== GIVEN INFORMATION ==

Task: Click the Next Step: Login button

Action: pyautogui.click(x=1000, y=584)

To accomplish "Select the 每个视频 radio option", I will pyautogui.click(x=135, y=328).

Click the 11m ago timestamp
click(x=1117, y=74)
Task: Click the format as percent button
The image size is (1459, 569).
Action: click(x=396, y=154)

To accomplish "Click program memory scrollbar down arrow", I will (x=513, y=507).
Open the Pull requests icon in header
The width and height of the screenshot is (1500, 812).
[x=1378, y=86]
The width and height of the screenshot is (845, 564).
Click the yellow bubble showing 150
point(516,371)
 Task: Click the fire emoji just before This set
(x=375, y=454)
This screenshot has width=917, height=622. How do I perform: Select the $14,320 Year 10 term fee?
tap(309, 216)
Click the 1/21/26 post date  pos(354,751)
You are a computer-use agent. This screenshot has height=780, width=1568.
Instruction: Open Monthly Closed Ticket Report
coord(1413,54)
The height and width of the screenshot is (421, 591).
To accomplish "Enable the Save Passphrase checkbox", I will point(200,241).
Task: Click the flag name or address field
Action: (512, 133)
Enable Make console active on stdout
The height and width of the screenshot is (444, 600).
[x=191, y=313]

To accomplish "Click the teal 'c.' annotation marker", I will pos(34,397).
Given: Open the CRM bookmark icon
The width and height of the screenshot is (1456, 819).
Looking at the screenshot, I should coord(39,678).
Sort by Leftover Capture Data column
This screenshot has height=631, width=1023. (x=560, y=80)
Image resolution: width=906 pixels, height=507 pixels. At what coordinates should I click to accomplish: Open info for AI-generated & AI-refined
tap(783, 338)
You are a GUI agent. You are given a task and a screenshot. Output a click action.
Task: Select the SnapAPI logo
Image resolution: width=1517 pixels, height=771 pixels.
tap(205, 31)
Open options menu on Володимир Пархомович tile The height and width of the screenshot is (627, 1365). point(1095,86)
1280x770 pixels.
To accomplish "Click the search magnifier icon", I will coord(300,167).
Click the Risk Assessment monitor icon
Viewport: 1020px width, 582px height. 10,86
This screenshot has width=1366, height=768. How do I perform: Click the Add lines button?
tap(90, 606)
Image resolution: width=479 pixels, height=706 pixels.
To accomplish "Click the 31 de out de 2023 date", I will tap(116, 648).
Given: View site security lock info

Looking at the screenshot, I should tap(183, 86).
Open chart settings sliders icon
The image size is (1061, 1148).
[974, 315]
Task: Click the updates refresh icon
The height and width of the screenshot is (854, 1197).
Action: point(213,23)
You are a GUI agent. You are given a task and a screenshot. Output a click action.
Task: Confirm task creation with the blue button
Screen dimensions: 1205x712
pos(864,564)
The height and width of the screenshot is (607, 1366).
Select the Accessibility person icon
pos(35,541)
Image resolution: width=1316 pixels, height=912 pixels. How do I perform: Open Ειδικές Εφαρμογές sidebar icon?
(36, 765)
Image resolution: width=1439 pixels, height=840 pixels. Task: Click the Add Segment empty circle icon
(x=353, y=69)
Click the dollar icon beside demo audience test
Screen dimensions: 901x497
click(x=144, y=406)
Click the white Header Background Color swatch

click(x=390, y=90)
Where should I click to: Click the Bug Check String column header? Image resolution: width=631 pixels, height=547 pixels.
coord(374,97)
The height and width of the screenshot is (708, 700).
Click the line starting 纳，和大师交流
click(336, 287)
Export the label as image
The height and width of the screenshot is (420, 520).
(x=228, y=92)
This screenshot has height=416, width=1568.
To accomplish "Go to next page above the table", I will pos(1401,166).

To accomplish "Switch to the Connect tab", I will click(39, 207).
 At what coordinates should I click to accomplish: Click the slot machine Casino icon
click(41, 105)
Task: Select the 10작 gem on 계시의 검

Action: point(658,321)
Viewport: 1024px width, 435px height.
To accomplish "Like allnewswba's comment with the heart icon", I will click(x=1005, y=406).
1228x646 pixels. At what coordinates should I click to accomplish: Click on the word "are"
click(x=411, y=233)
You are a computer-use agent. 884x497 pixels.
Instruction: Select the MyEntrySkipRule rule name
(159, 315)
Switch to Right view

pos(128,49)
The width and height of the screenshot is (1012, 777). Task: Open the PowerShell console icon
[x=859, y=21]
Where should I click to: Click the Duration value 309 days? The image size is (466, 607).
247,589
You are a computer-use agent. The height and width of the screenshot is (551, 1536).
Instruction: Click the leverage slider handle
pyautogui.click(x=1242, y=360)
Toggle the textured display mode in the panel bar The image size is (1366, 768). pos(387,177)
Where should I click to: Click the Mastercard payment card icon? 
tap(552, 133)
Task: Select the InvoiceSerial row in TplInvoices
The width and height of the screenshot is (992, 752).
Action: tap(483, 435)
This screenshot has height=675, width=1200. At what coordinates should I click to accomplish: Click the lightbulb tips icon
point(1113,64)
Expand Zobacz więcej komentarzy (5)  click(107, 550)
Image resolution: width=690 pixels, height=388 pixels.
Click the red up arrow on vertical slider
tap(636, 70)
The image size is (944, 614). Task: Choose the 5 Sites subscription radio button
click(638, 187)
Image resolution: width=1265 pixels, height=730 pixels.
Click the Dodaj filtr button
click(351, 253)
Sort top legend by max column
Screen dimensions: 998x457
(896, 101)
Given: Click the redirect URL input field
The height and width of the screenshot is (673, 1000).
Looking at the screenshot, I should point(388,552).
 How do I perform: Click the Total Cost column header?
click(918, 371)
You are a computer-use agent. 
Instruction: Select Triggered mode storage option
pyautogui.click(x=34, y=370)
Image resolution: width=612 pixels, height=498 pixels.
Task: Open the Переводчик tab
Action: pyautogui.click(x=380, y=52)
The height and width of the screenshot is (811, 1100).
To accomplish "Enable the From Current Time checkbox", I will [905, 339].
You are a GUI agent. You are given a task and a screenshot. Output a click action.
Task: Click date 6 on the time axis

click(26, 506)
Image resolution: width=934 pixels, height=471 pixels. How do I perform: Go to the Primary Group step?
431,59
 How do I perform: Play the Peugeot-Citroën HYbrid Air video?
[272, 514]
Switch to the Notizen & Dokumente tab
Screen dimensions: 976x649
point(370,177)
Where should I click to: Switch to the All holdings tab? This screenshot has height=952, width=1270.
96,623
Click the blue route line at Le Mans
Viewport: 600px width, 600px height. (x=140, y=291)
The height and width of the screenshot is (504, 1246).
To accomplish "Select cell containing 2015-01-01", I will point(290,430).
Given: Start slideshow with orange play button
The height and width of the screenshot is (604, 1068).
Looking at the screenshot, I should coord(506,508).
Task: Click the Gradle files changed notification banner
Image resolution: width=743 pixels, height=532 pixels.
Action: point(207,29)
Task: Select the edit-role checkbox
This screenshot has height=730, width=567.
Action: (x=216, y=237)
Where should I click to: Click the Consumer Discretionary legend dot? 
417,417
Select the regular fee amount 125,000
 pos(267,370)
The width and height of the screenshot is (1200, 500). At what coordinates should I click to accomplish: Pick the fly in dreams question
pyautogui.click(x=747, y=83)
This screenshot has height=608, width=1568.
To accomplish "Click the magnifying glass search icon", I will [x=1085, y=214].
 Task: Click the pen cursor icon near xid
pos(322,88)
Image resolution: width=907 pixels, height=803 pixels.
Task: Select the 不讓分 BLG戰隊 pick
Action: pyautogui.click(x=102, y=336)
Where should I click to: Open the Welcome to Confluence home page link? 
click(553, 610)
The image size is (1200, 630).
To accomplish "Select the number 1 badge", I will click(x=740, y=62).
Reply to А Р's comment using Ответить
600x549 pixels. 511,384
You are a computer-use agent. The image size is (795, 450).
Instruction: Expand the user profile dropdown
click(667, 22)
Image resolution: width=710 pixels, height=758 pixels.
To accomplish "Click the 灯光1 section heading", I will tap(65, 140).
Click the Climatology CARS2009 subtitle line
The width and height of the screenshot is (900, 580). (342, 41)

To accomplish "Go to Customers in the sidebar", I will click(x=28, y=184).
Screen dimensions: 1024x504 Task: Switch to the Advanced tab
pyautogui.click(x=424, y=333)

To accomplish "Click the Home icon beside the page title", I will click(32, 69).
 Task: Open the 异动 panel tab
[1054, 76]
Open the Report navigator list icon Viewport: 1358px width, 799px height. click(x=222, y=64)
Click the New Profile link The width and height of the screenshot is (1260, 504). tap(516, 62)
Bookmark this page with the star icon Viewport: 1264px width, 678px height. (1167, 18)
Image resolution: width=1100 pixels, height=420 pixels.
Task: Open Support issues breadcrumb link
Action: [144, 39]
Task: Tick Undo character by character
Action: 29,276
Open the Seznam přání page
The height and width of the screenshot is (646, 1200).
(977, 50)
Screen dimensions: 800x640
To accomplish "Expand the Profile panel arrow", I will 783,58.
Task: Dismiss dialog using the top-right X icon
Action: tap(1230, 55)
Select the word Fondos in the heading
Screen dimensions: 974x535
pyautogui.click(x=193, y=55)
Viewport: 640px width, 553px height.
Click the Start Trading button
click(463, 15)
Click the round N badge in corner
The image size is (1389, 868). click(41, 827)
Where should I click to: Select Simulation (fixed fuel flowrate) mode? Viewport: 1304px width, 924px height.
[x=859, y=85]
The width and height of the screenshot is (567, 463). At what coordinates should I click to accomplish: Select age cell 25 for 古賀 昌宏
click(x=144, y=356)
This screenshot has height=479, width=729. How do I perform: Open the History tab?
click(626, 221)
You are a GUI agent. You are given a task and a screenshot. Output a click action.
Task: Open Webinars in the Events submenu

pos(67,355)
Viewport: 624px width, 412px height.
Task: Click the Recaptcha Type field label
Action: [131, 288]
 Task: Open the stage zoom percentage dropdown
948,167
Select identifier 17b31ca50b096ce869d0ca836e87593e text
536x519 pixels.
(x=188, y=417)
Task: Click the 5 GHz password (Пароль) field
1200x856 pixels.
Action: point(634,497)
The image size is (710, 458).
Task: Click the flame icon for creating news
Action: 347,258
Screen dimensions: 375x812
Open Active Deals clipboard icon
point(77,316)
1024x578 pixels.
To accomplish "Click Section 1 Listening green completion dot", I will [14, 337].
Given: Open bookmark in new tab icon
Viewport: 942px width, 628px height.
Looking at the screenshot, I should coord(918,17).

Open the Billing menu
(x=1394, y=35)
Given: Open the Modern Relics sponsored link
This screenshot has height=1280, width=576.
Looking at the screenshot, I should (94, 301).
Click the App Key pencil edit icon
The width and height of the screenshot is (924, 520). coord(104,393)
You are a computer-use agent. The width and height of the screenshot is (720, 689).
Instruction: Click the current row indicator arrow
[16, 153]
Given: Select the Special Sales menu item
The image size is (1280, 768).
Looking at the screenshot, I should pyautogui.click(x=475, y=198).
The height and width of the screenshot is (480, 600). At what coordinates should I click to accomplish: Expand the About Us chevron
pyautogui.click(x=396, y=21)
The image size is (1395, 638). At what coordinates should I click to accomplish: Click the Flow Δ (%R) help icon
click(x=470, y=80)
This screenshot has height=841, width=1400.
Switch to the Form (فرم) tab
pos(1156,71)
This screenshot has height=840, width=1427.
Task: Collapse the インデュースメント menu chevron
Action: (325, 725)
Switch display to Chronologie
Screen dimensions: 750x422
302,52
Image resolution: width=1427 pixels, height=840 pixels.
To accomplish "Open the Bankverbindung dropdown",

===

◆ **REQUIRED WORK**
Count every line of the material above that includes "computer", giving the total without any other words.

◆ **ANSWER**
6